I Will Sing Your Praise

Our readers share the pasuk of Hallel whose strains resonate most melodiously through their life

אֵם הַבָּנִים שְׂמֵחָה
Naomi Homnick
A glad mother of children.
I was married for three years when I was told I would never have children. I was from a family of seven and my husband was one of nine. Who even thinks in terms of no children? They wouldn’t even take our money. There was no hope, they said.
We then left the medical route and started davening. We got brachos, did segulos, and davened! We went to the Bluzhever Rebbe z”l, who told us we would have a ben zachar. Chacham Ben Zion Abba Shaul z”l gave us a brachah for shalom bayis and told us to light 26 neiros until we had a child. After 11 years of marriage, at a second Seder, I decided to start counting sefirah with a brachah. I figured that with no kids to stop me, I could do this, so I started. A few weeks in, I found out I was pregnant.
With chasdei Hashem, we had a beautiful baby boy who has since made us grandparents as well! Every time I say the line in Hallel, “Eim habanim smeichah,” I reexperience my joy in becoming a mother.
P.S. I’ve counted sefirah with a brachah every year since.
אָנָּה ה' כִּי אֲנִי עַבְדֶּךָ, אֲנִי עַבְדְּךָ בֶּן אֲמָתֶךָ, פִּתַּחְתָּ לְמוֹסֵרָי
Yael Roodyn | London
Please, Hashem, for I am Your servant; I am Your servant, the son of Your handmaid. You have released my bonds.
Hashem, I’m Your handmaid, and I speak to You on behalf of Your servant, my son, my second son, who I hope and pray will one day learn to speak, read, and daven himself. But right now, whether he’ll be able to do that is unknown. It’s up to me to beg and plead on his behalf, before and during every one of his many appointments; to ask You to please make each of his doctors, each speech therapist, occupational therapist, physical therapist, into one of Your shlichim to help him, heal him, contribute to his ability to become an active eved Hashem.
Hashem, until You sent me this child, nothing could ever slow me down nor stop me. Since then, I feel my hands are tied behind my back, time and again: from five days after I discovered I was expecting him, on so many occasions throughout my short pregnancy with him, during the two weeks I was in the hospital with broken waters, for the eight weeks he spent in the NICU, over the year that I pumped my own milk for him (while reading to his brother and then coaxing him to take a bottle), during the oh-so-many emergencies and hospital visits. You have forced limits upon me via this child, limits that take on meaning every time I remember Dovid Hamelech’s words at the end of this famous pasuk: pitachta l’moserai.

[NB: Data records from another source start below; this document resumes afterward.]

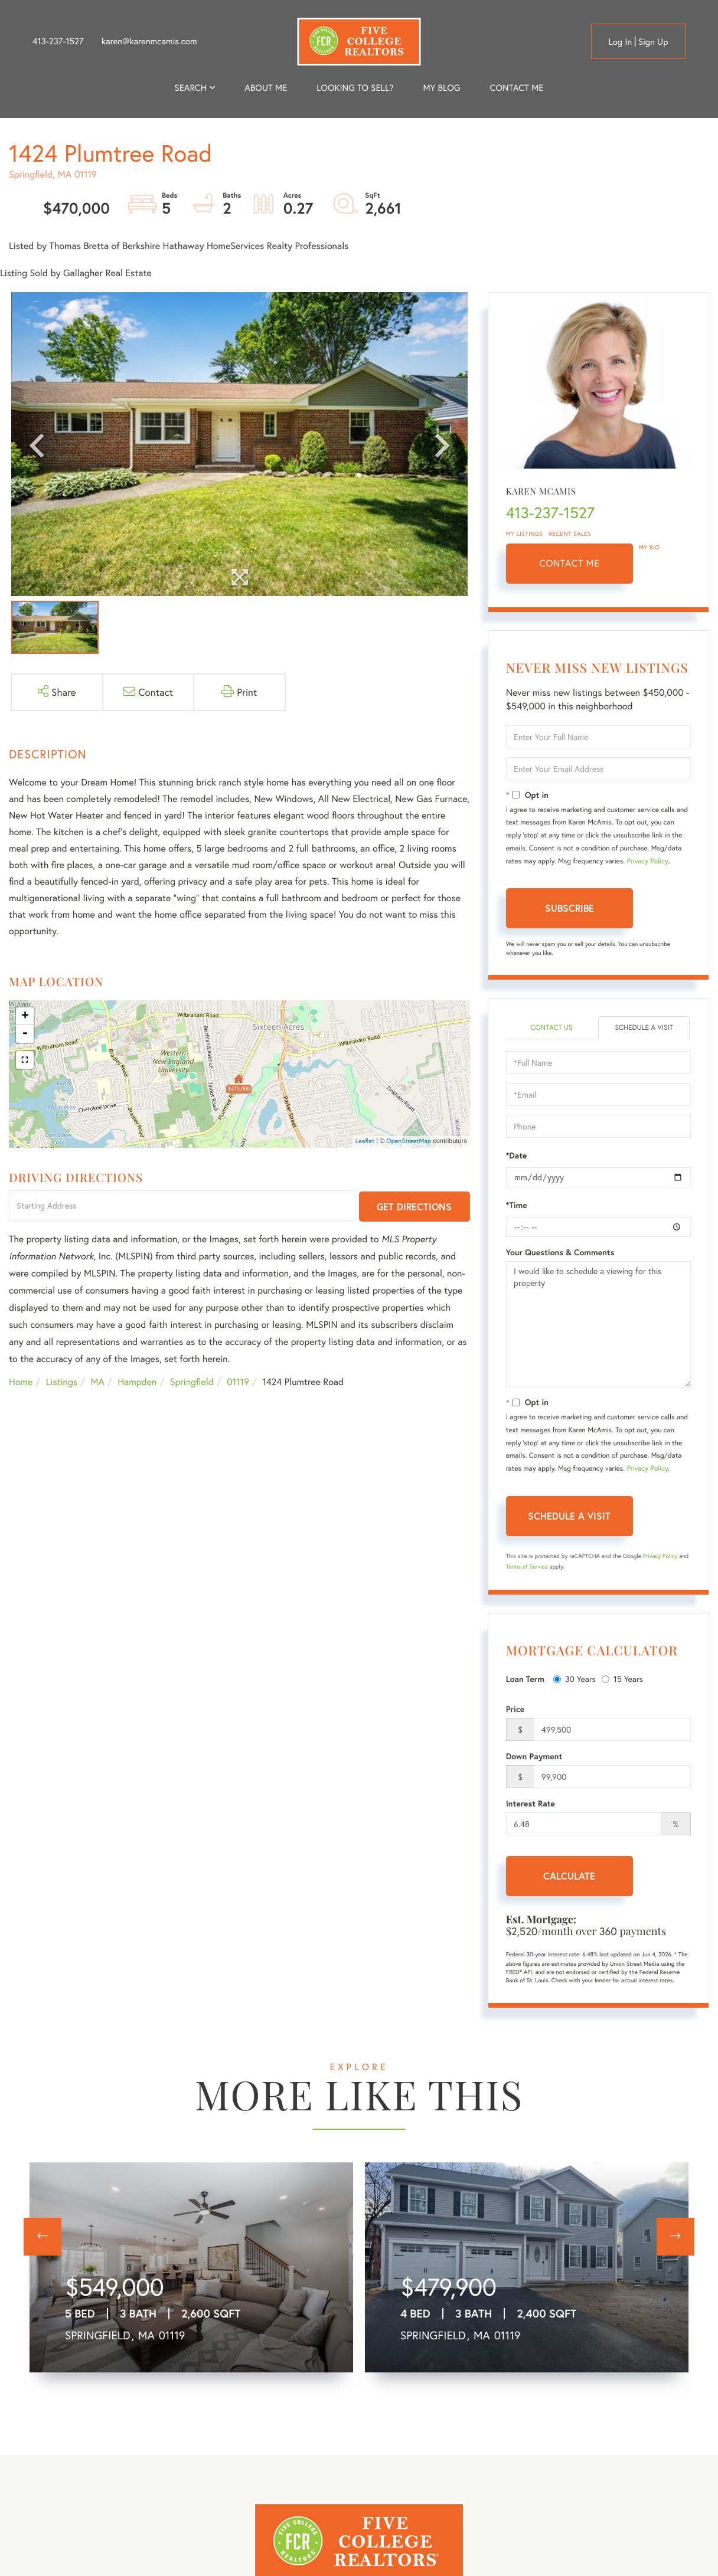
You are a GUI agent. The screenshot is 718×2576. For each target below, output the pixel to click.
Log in (620, 42)
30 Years (574, 1678)
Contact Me (569, 563)
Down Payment (534, 1756)
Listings (61, 1382)
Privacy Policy (647, 861)
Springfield (192, 1382)
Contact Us (551, 1027)
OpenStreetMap (408, 1141)
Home (20, 1382)
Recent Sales (570, 534)
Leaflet (365, 1141)
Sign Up (653, 42)
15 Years (622, 1678)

My hitpatchut, Hashem, my self-development, is coming from moserai, from these challenges, these limits You’re imposing upon me that stop me from saying yes to so much, that minimize my feeling alive, joyous from self-expansion, euphoric from being in free-flow mode…
But giving without limits isn’t emulating You. Hashem is “Keil shakai, sh’amar l’olam dai.” You told the world, enough, just enough revelation of Your Presence to make sure we have the free choice to look for You and find You.

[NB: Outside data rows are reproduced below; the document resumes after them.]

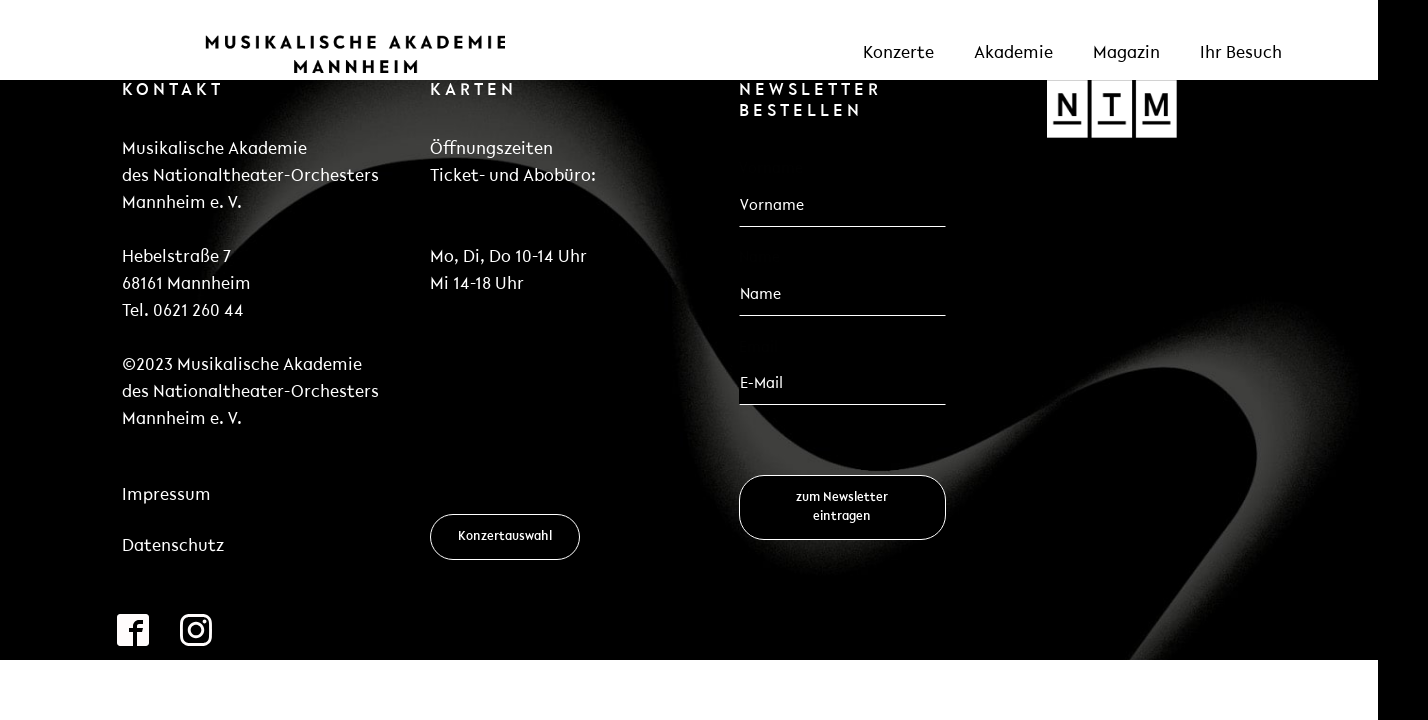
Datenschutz (173, 546)
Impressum (166, 495)
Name (759, 258)
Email (764, 347)
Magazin (1126, 53)
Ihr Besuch (1241, 53)
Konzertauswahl (505, 536)
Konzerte (898, 53)
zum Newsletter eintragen (842, 506)
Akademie (1013, 53)
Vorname (771, 169)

These limits You put on me are my route to greatness, to my personal tikkun hamiddos. I often find these limits so, so painful, but I know it’s all from You. This is what serving You is about. Doing what You show me that You want from me.
Many women may find themselves talking to Hashem as the handmaid or the slave, or perhaps on behalf of their child. The catalyst doesn’t have to be the journey of a hearing-impaired preemie and his mother. Whatever the event that forces a woman to cry out to her Father in Heaven for help, maybe, just maybe, she’ll sincerely be able to thank Him for that opportunity to connect. And maybe, because she’s directing her request to Hashem, she knows the release from her bonds is already in the past tense.